§ **PASSAGE GIVEN**

▬▬▬▬▬▬

So I went through all the error categories for each output produced and hand-minimized an example out of each one. This produced a bunch of interesting new errors. I also had to delete a few files and minimize examples out of them to debug some yapf crashes.

Writing a fuzzer

At this point I was having a lot of fun, but I was getting a bit bored of doing this by hand. Moreover, I literally work on a tool for generating and minimizing examples that break invariants as my day job. Doing all of this by hand was basically letting the side down.

As previously mentioned, Hypothesis isn’t that well suited to this problem, so I wrote a fuzzer by hand. It’s not hard to develop one that works quite well for a given problem very quickly.

I had no interest in attempting to generate random valid python source, but fortunately as demonstrated earlier there’s more than enough interesting existing python source code in the wild to trigger bugs. So the design of the fuzzer is to “generate” random python simply by taking from a collection of source files you give it and seeing what happens on them.

The invariant is the same as before, but more fine grained: For each file we run pep8 on the file, then we run yapf, then we check if there are any new pep8 errors that were not present in the original file. Additionally, if yapf crashes that’s interesting too.

There’s then the world’s shonkiest source code minimizer. How it works is it first proceeds entirely string-wise, and then it runs ast.parse on the resulting strings and throws them away if they don’t parse correctly.

It first minimizes line-wise and then once it can no longer find any line-wise simplifications that work it minimizes character-wise. It stops when it’s found an example under some user definable maximum (I mostly used 140 characters. Examples should fit in a tweet!).

Line-wise minimization:

  1. Try all strings that consist of some leading segment of the lines in the file, starting from the smallest
  2. Try all strings that consist of some trailing segment of the lines in the file, starting from the smallest.
  3. Try deleting interior blocks of lines, starting from blocks equal to about half the number of lines in the file and shrinking downwards

Once we can no longer shrink the file this way, we proceed character-wise, doing basically the same thing as step 3 only with blocks of characters instead of lines.

Empirically what I found was that we run out of line based simplications when the source is down to around the 500-1000 character mark, then the character based minimization was enough to take it the rest of the way to tweet sized. For large files this was pretty slow, but only on the order of minutes at most so it wasn’t a major problem.

▬▬▬▬▬▬

§ **SHORT EXERCISE**
Retype the fuzzer passage word for word, from "Writing a fuzzer" to "problem very quickly.".

§ **PROVIDED RECORDS**
▬▬▬▬▬▬

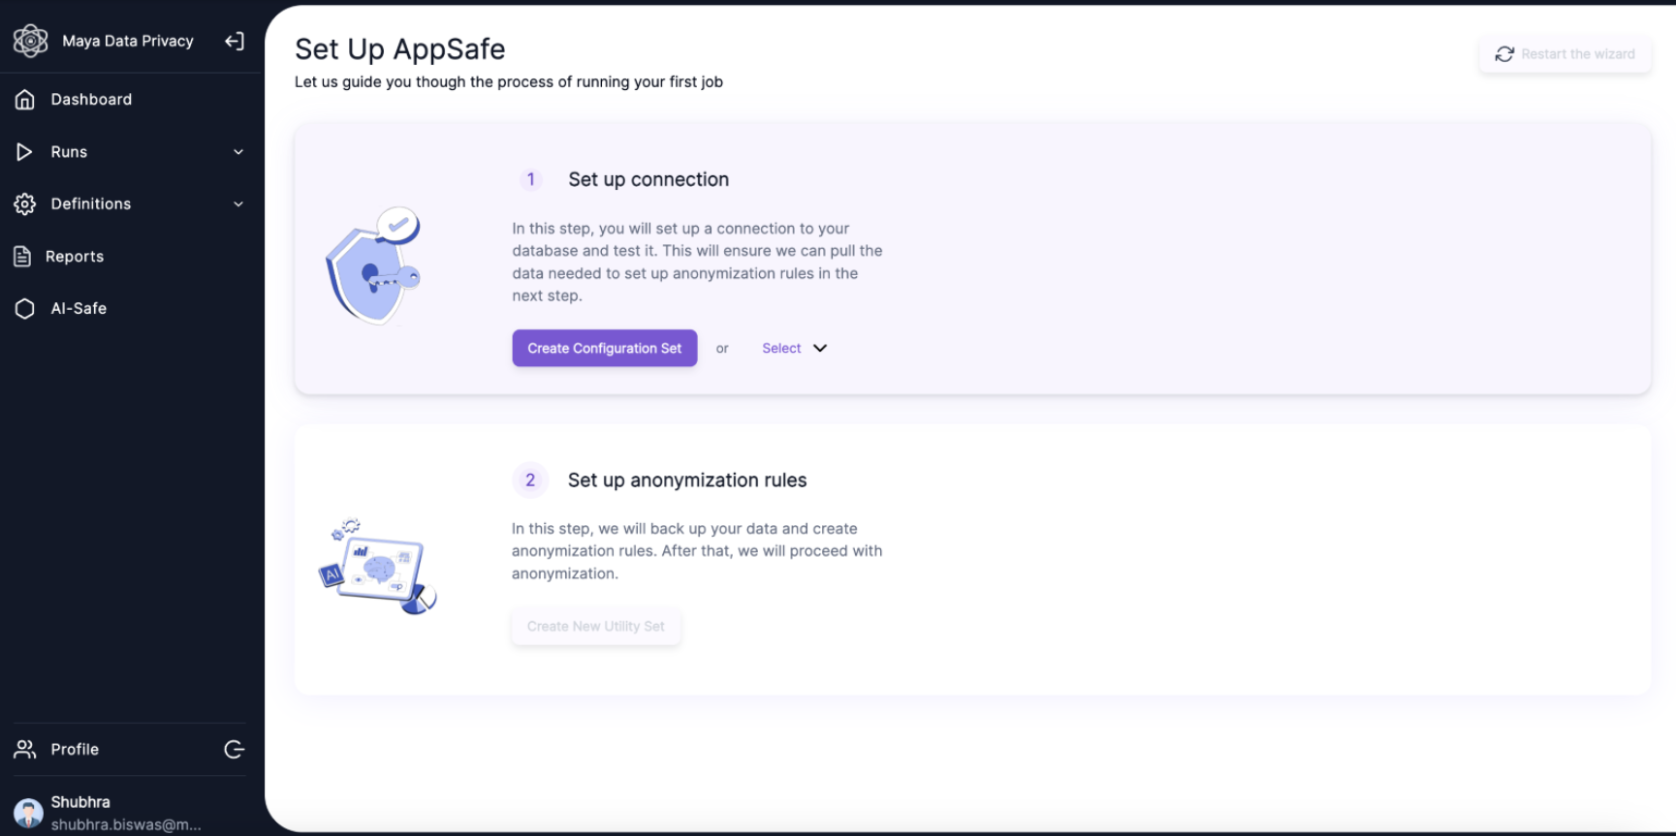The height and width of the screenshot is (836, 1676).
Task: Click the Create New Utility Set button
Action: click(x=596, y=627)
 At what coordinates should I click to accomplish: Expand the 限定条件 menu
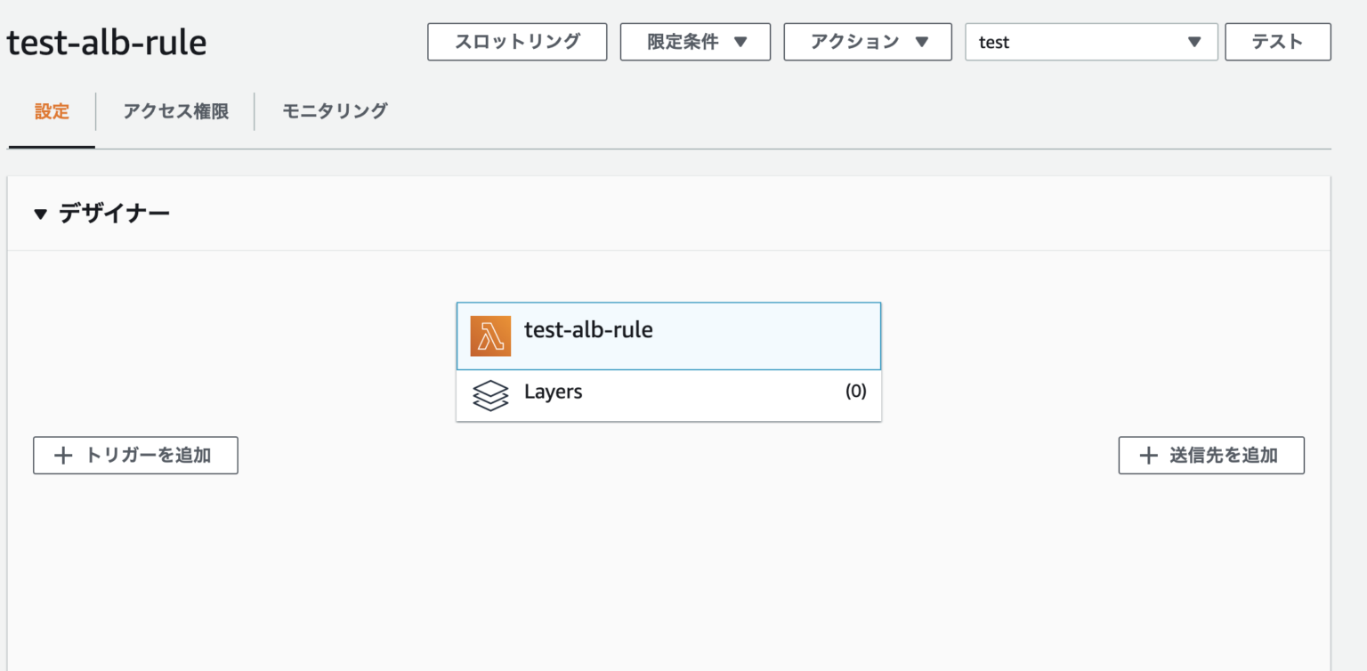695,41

▬▬▬▬▬▬

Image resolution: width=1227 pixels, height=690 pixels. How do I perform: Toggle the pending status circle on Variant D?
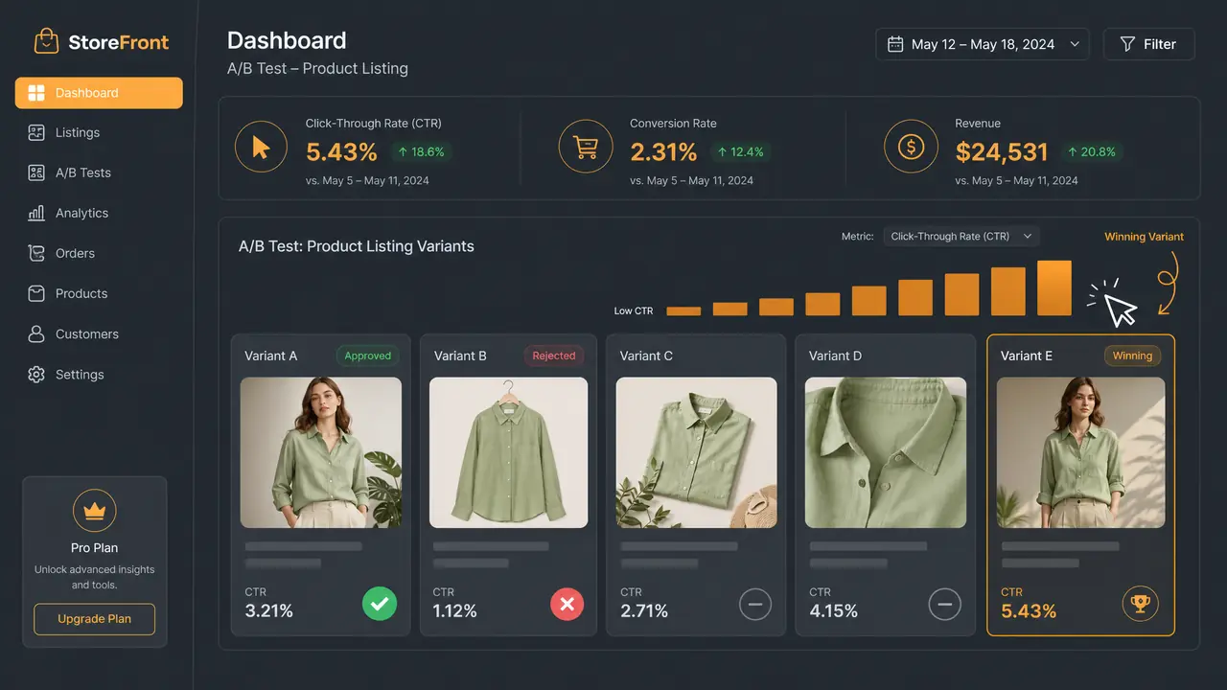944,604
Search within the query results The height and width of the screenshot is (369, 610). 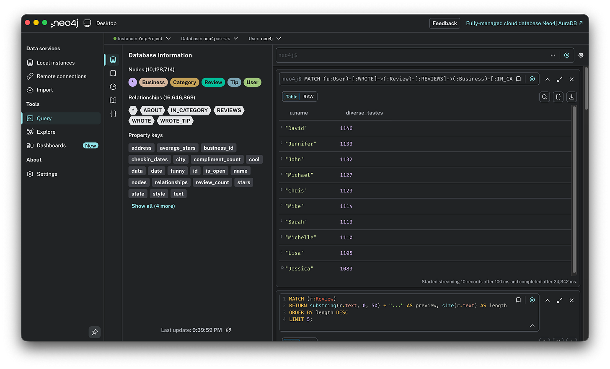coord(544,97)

▬▬▬▬▬▬

§ **WRITTEN REPLY**
Writing a fuzzer

At this point I was having a lot of fun, but I was getting a bit bored of doing this by hand. Moreover, I literally work on a tool for generating and minimizing examples that break invariants as my day job. Doing all of this by hand was basically letting the side down.

As previously mentioned, Hypothesis isn’t that well suited to this problem, so I wrote a fuzzer by hand. It’s not hard to develop one that works quite well for a given problem very quickly.